▶ Required actions
1) From the geometry solution, quote the passage between "In Fig. 10.98, a" and "HF) + (EM – MF)", inclusive.
2) Please restate the paragraph in the geometry solution that begins "Property: If two tangents" more briefly, keeping its main point.
3) What perimeter does the geometry solution find for triangle EDF?
**** Excerpt provided ****
In Fig. 10.98, a circle touches the side DF of AEDF at H and touches ED and EF produced at K and M respectively. If EK = 9 cm, then the perimeter of ΔEDF is
Given:
EK = 9 cm
Property: If two tangents are drawn to a circle from one external point, then their tangent segments (lines joining the external point and the points of tangency on circle) are equal.
By above property,
EM = EK = 9 cm (tangent from E)
DK = DH (tangent from D)
FM = FH (tangent from F)
Now,
Perimeter of ∆EDF = ED + DF + FE
⇒ Perimeter of ∆EDF = (EK – KD) + (DH + HF) + (EM – MF)
[∵ED = EK – KD
DF = DH + HF
FE = EM – MF]
⇒ Perimeter of ∆EDF = EK – KD + DH + HF + EM – MF
⇒ Perimeter of ∆EDF = EK – DH + DH + HF + EM – HF [∵DK = DH and FM = FH]
⇒ Perimeter of ∆EDF = EK + EM
⇒ Perimeter of ∆EDF = 9 cm + 9 cm
⇒ Perimeter of ∆EDF = 18 cm
Hence, Perimeter of ∆EDF = 18 cm
**** Supplied data ****
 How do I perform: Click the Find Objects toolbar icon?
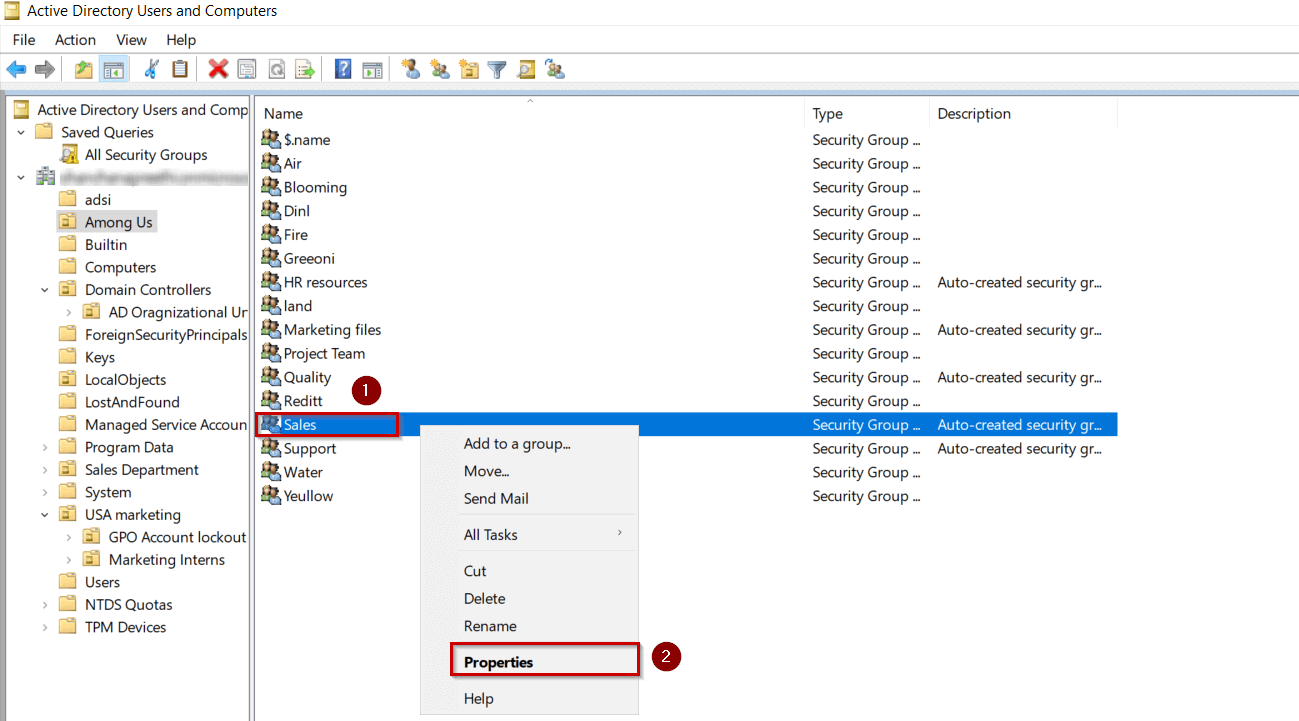pyautogui.click(x=525, y=69)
****
▶ Answers to the exercises
1)
In Fig. 10.98, a circle touches the side DF of AEDF at H and touches ED and EF produced at K and M respectively. If EK = 9 cm, then the perimeter of ΔEDF is
Given:
EK = 9 cm
Property: If two tangents are drawn to a circle from one external point, then their tangent segments (lines joining the external point and the points of tangency on circle) are equal.
By above property,
EM = EK = 9 cm (tangent from E)
DK = DH (tangent from D)
FM = FH (tangent from F)
Now,
Perimeter of ∆EDF = ED + DF + FE
⇒ Perimeter of ∆EDF = (EK – KD) + (DH + HF) + (EM – MF)

2) Two tangent segments drawn to a circle from the same external point are equal in length.

3) 18 cm